I would, of course, encourage all parents to get their children fully vaccinated, including with the HPV vaccine and indeed there is recent research saying that this particular vaccine should be extended to boys, which I would also support.

In an interview with 96fm again yesterday, Ní Riada reiterated that she supported the use of the HPV vaccine in girls, and was in favour of it being extended to boys of the same age.

“I was never anything but supportive for the HPV vaccine,” she said. “I went on that particular show as a parent. It was naive of me to not think I’d be viewed as an MEP.”

She said that she has never “flip flopped” on the matter, and had just “raised the question as parent who would be worried about what was being put into her child’s body” in the 2016 interview.
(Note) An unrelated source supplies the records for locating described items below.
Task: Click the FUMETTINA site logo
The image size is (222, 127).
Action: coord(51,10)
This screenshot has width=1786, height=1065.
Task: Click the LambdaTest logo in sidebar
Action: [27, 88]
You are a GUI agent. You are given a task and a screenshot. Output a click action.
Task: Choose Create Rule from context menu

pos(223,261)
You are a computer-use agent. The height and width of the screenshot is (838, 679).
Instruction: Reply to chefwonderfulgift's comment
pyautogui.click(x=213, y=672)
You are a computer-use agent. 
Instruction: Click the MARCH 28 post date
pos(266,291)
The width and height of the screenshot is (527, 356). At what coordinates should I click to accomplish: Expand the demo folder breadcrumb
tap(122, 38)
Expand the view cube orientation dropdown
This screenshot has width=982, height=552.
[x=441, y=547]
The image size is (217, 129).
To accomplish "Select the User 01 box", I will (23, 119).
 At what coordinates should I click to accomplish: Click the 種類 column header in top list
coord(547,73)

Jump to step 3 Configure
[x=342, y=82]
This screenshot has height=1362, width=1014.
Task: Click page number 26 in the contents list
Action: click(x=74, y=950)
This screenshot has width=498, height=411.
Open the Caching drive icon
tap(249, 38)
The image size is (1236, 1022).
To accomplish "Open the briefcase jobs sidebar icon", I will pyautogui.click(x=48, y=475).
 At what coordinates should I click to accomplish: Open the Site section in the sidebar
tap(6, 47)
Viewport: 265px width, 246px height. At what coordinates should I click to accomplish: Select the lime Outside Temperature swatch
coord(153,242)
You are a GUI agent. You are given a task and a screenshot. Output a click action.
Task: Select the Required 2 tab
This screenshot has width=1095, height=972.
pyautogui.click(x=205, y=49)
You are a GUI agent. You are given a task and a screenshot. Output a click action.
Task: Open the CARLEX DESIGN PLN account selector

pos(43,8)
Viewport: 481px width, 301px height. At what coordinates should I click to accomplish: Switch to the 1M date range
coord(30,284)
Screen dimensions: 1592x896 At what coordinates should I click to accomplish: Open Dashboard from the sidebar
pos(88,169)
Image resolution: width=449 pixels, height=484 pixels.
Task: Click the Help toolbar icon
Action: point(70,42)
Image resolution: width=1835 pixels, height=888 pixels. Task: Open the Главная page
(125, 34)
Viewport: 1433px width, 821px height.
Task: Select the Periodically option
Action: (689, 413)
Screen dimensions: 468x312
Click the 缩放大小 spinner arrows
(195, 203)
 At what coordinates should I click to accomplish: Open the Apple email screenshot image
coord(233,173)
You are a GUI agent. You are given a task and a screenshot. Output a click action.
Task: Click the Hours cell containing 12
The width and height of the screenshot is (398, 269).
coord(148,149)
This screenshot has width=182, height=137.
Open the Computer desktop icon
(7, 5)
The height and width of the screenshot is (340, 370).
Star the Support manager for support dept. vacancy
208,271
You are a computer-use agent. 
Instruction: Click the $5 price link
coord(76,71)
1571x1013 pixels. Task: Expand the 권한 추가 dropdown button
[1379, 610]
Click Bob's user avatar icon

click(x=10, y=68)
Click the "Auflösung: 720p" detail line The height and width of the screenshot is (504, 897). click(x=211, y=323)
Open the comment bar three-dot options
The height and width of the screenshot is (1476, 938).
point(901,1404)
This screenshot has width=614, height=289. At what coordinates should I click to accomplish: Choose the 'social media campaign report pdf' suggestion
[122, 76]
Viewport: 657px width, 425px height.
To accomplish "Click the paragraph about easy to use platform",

“A vaccine that can save a person’s life has to be promoted,” she said. 

The HSE’s launch for its 2018/19 campaign takes place this afternoon.

On a separate issue, McDonald has said Ní Riada, if elected as president, will cap the presidential salary as the same level as a minister. 

As it stands, the salary for the Irish president is just under €250,000 per annum, while a ministerial salary stands at €93,599. 

McDonald told reporters today that it is difficult to justify the current salary, calling it “exorbitant”. 

She added that it is her view, as well as Ní Riada and Sinn Féin’s opinion that the current salary is “very, very high” and should be reduced.

Ní Riada will face competition from Sean Gallagher, Joan Freeman, Gavin Duffy and incumbent Michael D Higgins in next month’s presidential election.

There is still time for another hopeful to win enough votes to become a candidate, with the nomination period expiring next Wednesday 26 September.